Ao comentar as exposições, Danilo Matoso defendeu a necessidade de sensibilizar os arquitetos e urbanistas para a atuação na área de patrimônio e falou sobre a importância do engajamento para o fortalecimento da arquitetura e urbanismo . “A gente só dá sentido social à profissão na medida em que se agrega socialmente. Os arquitetos precisam se unir e em suas instituições construir junto a organizações sociais a nossa capacidade de fazer sentido para a sociedade”, afirmou. Na opinião do arquiteto e urbanista, a organização profissional também é fundamental para o reconhecimento profissional.
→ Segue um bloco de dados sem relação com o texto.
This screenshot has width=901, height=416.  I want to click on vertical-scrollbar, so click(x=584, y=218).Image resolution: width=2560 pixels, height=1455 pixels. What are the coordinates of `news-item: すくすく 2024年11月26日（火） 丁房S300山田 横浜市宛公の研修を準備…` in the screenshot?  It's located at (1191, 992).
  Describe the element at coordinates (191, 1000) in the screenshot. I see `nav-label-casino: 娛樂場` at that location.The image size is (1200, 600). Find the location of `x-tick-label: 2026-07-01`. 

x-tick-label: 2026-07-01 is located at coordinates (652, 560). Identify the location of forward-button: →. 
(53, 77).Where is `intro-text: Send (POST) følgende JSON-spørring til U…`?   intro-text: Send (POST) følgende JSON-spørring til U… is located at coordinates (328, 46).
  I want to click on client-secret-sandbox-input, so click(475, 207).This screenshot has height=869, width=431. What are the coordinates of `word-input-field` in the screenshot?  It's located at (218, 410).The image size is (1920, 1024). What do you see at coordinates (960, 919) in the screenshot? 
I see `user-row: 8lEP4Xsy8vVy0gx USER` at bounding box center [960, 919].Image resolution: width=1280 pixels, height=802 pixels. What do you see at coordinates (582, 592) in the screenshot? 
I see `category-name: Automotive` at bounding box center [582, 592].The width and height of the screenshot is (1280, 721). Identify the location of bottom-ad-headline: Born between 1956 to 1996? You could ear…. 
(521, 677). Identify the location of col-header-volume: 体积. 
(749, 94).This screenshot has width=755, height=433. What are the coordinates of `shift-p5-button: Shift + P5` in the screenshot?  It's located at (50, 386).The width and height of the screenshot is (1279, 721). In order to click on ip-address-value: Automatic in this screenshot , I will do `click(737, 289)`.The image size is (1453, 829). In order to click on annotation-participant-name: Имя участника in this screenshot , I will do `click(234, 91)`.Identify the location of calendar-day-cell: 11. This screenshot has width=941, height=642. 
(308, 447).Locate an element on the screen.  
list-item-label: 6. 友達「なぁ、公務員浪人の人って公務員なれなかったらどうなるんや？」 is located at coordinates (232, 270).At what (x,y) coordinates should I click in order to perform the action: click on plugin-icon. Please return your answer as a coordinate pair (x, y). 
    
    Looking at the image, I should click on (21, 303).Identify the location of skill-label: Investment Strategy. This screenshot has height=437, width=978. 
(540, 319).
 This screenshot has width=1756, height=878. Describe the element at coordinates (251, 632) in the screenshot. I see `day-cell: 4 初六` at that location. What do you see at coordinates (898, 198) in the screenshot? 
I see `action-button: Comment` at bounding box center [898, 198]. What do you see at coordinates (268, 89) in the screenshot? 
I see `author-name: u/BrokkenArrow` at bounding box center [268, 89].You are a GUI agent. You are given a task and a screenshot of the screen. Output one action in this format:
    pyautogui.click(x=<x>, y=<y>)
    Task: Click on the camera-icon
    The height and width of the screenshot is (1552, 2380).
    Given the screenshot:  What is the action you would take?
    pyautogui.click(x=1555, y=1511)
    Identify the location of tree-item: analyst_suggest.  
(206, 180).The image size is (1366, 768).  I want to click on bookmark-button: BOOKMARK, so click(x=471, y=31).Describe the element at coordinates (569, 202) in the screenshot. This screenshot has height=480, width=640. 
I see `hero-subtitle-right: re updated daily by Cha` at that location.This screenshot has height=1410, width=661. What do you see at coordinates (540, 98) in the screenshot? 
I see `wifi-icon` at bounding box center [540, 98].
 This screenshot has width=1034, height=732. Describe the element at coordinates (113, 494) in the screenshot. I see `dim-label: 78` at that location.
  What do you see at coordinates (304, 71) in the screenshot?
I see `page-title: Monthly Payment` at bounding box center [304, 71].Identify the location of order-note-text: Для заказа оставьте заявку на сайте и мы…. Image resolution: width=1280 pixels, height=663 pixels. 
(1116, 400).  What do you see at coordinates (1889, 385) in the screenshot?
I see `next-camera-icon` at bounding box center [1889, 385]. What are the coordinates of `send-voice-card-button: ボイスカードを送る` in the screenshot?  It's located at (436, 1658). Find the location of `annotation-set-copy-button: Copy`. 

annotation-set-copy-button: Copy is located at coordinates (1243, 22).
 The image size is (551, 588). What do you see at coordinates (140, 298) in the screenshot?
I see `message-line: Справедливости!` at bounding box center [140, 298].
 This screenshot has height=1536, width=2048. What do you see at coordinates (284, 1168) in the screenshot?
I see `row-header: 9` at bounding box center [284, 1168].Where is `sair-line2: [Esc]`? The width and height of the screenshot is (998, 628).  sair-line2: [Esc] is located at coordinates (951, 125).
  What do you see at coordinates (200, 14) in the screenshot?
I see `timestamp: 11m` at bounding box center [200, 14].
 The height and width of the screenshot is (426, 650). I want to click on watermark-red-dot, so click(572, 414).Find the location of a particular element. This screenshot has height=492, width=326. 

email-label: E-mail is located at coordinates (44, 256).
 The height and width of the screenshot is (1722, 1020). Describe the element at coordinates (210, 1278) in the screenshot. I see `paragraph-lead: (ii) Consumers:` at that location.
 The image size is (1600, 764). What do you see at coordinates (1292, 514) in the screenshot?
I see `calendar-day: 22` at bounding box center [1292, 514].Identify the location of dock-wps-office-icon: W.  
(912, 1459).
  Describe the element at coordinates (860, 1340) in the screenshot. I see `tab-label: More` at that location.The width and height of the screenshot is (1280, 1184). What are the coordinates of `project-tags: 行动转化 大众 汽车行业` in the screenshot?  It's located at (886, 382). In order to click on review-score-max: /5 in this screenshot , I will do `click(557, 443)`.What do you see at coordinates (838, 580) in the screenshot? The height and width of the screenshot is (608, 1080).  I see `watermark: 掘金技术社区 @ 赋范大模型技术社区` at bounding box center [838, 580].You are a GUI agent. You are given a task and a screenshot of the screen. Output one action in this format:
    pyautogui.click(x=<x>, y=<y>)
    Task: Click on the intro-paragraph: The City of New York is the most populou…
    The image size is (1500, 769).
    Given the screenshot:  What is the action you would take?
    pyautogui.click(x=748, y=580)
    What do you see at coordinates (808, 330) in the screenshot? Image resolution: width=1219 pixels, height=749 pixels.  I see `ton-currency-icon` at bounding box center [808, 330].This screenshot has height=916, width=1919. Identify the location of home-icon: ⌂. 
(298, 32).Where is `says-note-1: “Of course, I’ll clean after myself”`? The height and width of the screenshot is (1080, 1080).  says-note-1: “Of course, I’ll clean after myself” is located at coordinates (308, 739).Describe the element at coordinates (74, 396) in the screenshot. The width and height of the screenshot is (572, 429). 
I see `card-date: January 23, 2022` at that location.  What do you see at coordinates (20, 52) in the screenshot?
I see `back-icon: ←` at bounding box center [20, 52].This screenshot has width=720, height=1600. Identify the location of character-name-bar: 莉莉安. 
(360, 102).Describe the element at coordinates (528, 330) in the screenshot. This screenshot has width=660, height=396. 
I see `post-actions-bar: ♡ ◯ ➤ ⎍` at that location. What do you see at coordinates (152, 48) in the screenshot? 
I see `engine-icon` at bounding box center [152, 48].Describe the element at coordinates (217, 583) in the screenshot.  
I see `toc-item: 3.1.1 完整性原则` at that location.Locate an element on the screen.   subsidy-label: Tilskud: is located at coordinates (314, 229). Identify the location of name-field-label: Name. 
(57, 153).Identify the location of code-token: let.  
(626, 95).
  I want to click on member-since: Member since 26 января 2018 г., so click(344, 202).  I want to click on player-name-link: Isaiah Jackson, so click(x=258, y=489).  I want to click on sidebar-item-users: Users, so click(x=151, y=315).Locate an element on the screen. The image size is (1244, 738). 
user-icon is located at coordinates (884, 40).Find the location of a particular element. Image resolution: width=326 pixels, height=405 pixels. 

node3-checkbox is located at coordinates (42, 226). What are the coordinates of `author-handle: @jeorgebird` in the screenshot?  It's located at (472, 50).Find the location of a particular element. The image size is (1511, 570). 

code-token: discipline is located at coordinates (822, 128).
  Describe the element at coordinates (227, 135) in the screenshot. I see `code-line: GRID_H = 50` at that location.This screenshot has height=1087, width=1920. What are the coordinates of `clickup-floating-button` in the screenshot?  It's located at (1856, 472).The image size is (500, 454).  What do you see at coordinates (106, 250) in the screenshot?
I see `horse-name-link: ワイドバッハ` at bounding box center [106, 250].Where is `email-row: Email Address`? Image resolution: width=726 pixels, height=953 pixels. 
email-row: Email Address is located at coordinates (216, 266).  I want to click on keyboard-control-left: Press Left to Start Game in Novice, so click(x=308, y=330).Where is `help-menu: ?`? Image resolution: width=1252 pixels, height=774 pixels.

CÂMARA TEMÁTICA DE PATRIMÔNIO

O II Seminário de Patrimônio encerrou com um informe do coordenador da Comissão de Políticas Urbanas e Ambientais (CPUA), Ricardo Mascarello, sobre a criação da Câmara Temática de Patrimônio do CAU Brasil. A ideia de formar um coletivo capaz de congregar instituições e organizações ligadas à temática do patrimônio material e imaterial é uma das propostas das Recomendações de Ouro Preto, documento que sintetizou encaminhamentos do I Seminário de Patrimônio do CAU, realizado em julho do ano passado. “Queremos criar um espaço que permita o debate permanente sobre as questões relacionadas ao patrimônio. É também uma maneira de colocar o conselho para a sociedade, com participação qualificada de especialistas e membros da sociedade”, afirmou.
A Comissão vai apresentar a deliberação que propõe a estruturação da Câmara Temática durante a 137 Plenária Ordinária, que acontece no dia 15 de junho, também em São Luís/MA.